Records excerpted from a collection:
+ + + + + + +

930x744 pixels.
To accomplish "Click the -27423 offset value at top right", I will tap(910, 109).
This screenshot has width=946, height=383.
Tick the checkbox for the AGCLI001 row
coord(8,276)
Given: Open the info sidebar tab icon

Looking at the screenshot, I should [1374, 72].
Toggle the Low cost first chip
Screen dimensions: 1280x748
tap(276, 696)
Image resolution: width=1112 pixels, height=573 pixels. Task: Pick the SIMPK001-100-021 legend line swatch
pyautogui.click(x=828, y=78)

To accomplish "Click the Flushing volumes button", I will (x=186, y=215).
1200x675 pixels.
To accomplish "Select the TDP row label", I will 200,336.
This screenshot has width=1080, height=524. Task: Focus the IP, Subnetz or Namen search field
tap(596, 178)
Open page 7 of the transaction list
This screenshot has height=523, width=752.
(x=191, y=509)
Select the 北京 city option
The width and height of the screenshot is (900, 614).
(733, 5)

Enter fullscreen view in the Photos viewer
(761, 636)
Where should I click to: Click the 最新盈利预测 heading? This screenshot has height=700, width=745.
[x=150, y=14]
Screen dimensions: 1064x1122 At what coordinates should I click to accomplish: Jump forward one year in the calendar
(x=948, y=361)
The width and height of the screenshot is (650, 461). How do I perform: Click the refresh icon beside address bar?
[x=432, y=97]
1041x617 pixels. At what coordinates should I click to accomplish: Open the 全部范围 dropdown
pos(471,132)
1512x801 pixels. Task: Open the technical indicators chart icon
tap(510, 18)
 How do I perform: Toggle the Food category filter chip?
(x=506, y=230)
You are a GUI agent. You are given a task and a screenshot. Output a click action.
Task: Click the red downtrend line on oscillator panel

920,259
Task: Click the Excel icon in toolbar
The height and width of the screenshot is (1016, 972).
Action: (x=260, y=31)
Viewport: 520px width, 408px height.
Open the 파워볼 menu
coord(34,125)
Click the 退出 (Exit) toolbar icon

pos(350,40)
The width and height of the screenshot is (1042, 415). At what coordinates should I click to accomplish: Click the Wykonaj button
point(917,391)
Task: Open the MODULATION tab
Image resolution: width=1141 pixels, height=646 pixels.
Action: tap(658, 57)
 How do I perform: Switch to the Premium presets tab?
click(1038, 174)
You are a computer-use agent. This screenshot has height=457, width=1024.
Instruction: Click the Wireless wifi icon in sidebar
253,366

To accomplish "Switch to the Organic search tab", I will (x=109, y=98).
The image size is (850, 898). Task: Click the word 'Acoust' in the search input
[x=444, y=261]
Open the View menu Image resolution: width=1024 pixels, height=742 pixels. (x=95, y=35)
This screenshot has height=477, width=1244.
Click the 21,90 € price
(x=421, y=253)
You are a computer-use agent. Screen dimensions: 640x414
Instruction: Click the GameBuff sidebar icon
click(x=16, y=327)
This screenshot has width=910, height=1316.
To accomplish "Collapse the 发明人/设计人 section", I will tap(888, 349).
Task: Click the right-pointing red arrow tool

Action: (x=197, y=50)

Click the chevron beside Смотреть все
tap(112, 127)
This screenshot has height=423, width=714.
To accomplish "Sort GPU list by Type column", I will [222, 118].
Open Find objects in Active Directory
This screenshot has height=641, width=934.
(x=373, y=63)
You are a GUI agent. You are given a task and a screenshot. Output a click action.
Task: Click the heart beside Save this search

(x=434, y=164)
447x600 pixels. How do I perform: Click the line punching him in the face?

+ + + + + + +

Please transcribe the lines from the one containing "This screenshot has height=477, width=1244." through the last line of the records. Include both ends and nothing else.

This screenshot has height=477, width=1244.
Click the 21,90 € price
(x=421, y=253)
You are a computer-use agent. Screen dimensions: 640x414
Instruction: Click the GameBuff sidebar icon
click(x=16, y=327)
This screenshot has width=910, height=1316.
To accomplish "Collapse the 发明人/设计人 section", I will tap(888, 349).
Task: Click the right-pointing red arrow tool

Action: (x=197, y=50)

Click the chevron beside Смотреть все
tap(112, 127)
This screenshot has height=423, width=714.
To accomplish "Sort GPU list by Type column", I will [222, 118].
Open Find objects in Active Directory
This screenshot has height=641, width=934.
(x=373, y=63)
You are a GUI agent. You are given a task and a screenshot. Output a click action.
Task: Click the heart beside Save this search

(x=434, y=164)
447x600 pixels. How do I perform: Click the line punching him in the face?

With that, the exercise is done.